Infinidium Power Corp. has announced the launch of its proprietary next-generation data centre cooling and power supply infrastructure, which has the potential to reduce both operating and capital costs by as much as 50 per cent.
The independently verified modular technology, named The Vortex Vacuum Chamber, is believed to be the most efficient data centre cooling system ever designed and is coupled with an extra-low voltage direct current smart nanogrid. The PTC patent-pending configuration utilises biomimicry for heat management and decentralised active battery storage, which enhances adjacent renewable output while drastically lowering electrical conversion losses.
The system eliminates complex cooling infrastructure, generators and other auxiliary equipment which individually can offset all Infinidium capital costs. The systems can be rapidly placed in existing facilities with minimal retrofitting and permitting requirements.
The inner chamber open-air configuration will also enable robotic assembly and operation amongst other innovative enhancements being developed by the Company.
Traditional data centre energy consumption is a major growing global concern as COVID-19 and expansion of the Cloud has created unsustainable new demand. Infinidium technology can potentially achieve the highest FLOPS/Watt output and create the smallest environmental footprint to date.
In a video showcase of the product, Infinidium explains that, as the world becomes more dependent on the cloud, global data centres continue expanding at unprecedented levels.
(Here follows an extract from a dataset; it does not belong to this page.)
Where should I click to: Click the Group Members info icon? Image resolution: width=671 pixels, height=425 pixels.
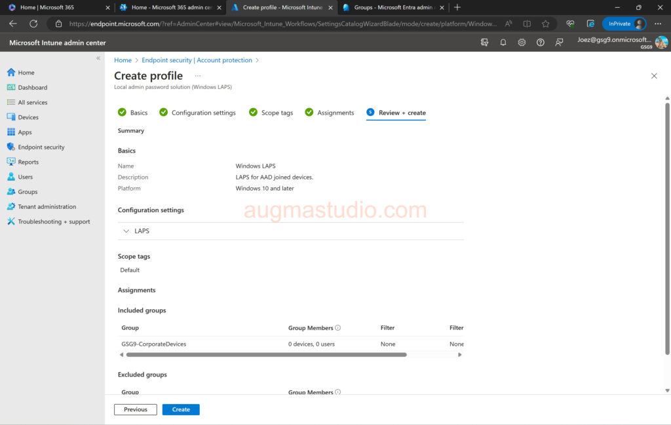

“It is estimated that up to 50 per cent of the world’s energy production will be required for high-performance computing in the coming decades, while 50 per cent of total energy will be consumed by cooling systems alone. Infinidium solves this critical dilemma with a revolutionary new data centre cooling and power configuration based on biomimicry.”
The company is actively seeking strategic alliances and capital partners for the mass deployment of the technology, and are also seeking to build a major cloud data centre hub in Calgary, Canada, which will consist of state-of-the-art IT infrastructure, low-cost energy, vacant real-estate and low outdoor temperatures.